Arrivé à la pane n° 2, j’ajustais la passerelle et montais à bord du Madura, déverrouillant la porte du roof pour entrer dans la carrée. Un rapide coup d’œil me permit de voir que l’ordre régnait. Je n’étais quelque peu maniaque que sur mon bateau. Les rangements, en dehors des espaces réduits de mon embarcation, m’avaient toujours paru être une besogne inutile. Je partageais, avec l’ami Vincent, cette indolence relative en face des objets du quotidien. L’attention et le travail nécessité par le rangement me procuraient une sorte d’angoisse, seule apaisée par un bric-à-brac perçu comme une activité artistique. Dans ce dérangement je puisais mon énergie vitale. Ma mémoire s’imprégnait, au fil des jours, de cette tranquillité intérieure vivante. Elle se trouvait en accord avec les méandres de mon esprit, ce long fleuve peuplé, dans un désordre certain, de tant de réminiscences. Je retrouvais, dans ma mémoire, mes premiers balbutiements sur un Optimist , avec la petite flotte lâchée, ce jour-là par le club-école du yachting club de Marseille. Dans cette petite caisse, j’avais presque instantanément, en bordant l’unique voile de la monture, trouvé le sens du vent et commencé à progresser plus vite que mes compagnons d’équipée. À ce moment même était née l’idée d’entreprendre, plus tard, de longs voyages à travers les océans. Le vent et la mer imprévisibles devinrent ce matin-là une présence indispensable dans mes rêves les plus constants.

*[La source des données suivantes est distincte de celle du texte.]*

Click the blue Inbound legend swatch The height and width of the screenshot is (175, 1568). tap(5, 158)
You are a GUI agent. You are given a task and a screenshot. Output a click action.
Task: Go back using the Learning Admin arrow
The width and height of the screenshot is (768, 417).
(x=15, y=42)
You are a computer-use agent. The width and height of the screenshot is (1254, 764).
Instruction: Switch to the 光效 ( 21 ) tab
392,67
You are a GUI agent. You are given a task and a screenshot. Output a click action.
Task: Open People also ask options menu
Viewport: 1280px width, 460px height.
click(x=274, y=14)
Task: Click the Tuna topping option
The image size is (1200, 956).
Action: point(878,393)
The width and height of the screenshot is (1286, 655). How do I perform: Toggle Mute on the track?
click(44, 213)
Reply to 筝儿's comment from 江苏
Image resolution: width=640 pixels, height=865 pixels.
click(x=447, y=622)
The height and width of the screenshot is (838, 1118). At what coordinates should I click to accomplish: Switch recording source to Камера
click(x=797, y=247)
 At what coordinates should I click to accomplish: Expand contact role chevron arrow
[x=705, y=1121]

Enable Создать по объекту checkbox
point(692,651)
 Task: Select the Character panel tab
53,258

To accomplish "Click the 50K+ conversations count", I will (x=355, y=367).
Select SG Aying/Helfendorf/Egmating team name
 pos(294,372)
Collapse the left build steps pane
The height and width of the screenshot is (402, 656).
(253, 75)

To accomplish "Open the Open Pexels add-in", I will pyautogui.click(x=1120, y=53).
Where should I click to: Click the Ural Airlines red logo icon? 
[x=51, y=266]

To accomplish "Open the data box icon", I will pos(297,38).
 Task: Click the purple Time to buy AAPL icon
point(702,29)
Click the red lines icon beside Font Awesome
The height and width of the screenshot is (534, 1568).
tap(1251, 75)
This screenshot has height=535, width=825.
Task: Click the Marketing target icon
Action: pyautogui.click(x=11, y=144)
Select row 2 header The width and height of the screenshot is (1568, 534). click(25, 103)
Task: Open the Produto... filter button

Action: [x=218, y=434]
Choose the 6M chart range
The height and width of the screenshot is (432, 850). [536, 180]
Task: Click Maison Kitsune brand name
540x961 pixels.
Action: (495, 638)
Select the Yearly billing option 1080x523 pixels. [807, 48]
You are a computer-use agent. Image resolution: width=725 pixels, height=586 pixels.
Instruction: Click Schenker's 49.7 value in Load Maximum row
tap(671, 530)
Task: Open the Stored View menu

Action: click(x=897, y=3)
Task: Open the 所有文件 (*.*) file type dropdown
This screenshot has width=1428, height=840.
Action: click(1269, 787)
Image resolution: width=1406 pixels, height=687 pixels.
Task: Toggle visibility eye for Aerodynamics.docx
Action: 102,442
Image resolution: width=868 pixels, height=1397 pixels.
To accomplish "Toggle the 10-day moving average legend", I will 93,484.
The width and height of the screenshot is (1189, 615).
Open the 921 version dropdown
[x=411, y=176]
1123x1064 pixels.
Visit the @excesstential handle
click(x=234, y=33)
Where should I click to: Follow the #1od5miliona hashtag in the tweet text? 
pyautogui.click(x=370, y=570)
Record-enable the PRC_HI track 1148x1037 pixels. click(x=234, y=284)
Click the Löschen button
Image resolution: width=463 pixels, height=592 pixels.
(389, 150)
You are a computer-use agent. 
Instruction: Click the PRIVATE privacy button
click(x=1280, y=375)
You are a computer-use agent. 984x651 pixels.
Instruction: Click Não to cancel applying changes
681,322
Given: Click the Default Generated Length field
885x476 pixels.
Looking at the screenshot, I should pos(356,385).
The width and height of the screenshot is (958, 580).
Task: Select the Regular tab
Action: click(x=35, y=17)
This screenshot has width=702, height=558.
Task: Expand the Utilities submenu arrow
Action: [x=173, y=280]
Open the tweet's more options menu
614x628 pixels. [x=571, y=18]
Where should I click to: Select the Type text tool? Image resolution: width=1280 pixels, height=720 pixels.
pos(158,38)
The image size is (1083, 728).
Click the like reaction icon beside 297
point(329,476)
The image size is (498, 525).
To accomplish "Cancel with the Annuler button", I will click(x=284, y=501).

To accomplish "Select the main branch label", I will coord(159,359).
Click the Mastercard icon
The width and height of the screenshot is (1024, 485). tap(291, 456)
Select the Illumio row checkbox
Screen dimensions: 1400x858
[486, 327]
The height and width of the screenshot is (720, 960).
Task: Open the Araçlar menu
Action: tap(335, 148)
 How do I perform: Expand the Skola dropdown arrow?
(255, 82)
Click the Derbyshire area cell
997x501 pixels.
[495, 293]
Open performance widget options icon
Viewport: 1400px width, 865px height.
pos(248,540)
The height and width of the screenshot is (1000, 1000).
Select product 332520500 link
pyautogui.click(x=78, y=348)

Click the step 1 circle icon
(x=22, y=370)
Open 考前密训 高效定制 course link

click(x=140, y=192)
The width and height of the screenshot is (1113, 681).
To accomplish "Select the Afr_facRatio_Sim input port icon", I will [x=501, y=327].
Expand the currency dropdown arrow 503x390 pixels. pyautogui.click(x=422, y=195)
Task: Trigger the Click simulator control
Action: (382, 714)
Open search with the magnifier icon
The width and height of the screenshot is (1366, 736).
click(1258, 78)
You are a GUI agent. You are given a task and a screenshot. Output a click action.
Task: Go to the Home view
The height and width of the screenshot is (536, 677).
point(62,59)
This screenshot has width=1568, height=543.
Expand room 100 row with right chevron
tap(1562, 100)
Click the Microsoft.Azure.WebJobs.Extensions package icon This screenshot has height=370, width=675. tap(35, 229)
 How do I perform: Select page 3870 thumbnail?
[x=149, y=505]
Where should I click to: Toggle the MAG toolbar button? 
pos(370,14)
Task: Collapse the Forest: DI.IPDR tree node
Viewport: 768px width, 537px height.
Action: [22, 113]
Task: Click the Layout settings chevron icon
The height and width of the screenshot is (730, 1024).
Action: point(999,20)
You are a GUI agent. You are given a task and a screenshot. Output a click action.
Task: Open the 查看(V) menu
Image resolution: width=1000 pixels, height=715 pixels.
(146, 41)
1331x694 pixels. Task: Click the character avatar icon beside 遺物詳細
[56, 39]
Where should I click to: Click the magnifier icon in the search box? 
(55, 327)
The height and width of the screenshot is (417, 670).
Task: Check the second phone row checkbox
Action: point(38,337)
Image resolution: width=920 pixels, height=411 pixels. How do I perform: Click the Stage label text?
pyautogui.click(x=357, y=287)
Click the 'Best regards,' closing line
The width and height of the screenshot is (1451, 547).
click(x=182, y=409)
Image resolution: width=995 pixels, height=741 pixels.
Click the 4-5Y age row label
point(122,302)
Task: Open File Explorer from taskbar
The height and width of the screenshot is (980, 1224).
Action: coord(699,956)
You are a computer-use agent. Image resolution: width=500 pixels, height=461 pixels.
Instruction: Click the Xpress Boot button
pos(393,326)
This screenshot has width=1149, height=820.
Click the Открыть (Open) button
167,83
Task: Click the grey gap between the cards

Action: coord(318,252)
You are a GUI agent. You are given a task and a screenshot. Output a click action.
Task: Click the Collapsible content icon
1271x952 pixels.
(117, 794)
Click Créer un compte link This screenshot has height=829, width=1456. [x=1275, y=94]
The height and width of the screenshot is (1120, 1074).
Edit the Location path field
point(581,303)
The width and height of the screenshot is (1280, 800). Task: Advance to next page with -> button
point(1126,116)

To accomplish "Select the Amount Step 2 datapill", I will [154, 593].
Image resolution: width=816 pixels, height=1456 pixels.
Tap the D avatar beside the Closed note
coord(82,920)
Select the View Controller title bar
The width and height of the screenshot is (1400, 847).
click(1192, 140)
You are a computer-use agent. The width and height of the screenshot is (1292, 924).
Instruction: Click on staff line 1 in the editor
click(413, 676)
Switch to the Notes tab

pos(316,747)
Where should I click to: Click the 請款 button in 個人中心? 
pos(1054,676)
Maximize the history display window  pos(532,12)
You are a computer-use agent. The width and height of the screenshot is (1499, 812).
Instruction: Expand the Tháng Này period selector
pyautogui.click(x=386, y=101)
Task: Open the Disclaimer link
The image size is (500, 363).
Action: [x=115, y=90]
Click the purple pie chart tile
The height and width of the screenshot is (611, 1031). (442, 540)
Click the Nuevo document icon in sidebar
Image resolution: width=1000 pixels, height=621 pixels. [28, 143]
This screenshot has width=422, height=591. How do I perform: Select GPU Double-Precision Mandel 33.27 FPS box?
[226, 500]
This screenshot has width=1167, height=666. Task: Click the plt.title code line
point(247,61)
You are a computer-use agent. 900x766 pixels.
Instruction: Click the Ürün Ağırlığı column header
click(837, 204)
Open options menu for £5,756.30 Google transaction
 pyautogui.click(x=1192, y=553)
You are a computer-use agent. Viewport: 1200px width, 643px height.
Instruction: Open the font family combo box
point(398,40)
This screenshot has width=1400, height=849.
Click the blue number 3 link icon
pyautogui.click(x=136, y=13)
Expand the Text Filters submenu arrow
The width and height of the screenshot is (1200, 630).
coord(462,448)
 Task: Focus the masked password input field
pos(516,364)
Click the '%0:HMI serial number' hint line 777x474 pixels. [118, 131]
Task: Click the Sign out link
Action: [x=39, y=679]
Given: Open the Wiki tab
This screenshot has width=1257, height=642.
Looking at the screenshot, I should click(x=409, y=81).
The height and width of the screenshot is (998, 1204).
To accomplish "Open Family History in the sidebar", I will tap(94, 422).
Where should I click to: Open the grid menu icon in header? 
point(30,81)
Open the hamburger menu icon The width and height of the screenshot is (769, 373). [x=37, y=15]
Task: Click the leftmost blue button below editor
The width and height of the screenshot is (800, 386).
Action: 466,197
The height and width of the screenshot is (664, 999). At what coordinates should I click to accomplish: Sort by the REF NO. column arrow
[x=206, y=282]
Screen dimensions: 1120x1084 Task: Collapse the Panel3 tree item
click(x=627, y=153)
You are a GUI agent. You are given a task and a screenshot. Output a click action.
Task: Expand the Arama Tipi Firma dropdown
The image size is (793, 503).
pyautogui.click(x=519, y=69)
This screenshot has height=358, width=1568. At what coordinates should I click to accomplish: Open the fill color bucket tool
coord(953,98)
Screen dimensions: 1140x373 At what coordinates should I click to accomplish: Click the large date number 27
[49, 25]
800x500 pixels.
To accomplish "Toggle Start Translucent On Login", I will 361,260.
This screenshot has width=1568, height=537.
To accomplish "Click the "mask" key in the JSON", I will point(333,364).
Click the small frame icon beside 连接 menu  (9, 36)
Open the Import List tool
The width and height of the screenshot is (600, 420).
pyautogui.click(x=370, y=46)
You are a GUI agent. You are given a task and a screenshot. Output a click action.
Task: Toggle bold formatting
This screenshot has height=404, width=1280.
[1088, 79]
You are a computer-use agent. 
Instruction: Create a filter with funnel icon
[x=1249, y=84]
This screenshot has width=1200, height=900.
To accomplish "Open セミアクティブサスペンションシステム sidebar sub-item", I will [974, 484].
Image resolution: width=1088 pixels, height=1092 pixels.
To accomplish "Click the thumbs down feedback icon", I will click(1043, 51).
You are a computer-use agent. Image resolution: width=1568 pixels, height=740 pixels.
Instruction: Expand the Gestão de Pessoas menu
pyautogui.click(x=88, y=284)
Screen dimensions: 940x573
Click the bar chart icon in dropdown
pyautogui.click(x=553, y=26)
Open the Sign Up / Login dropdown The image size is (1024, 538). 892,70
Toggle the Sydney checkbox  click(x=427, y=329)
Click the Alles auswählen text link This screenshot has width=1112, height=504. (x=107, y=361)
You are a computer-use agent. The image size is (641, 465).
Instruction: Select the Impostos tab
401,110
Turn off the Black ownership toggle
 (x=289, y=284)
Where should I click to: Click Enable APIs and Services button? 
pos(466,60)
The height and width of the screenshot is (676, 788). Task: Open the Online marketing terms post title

J’avais découvert, pour mes 18 ans, le finn avec Paul Elvstrom, ce Danois médaillé d’or à quatre jeux olympiques et j’investis, aidé par ma grand-mère, dans ce bateau, évidemment d’occasion et décrochais lors des préolympiques de Hyères une deuxième place. J’appréciais d’être le seul maître à bord, à l’étude de la moindre risée, laissant le vent caresser ou s’engouffrer violemment dans l’unique voile, imaginant un jour passer la dernière bouée au vent, pour foncer vers le grand large jusqu’à perdre de vue la terre.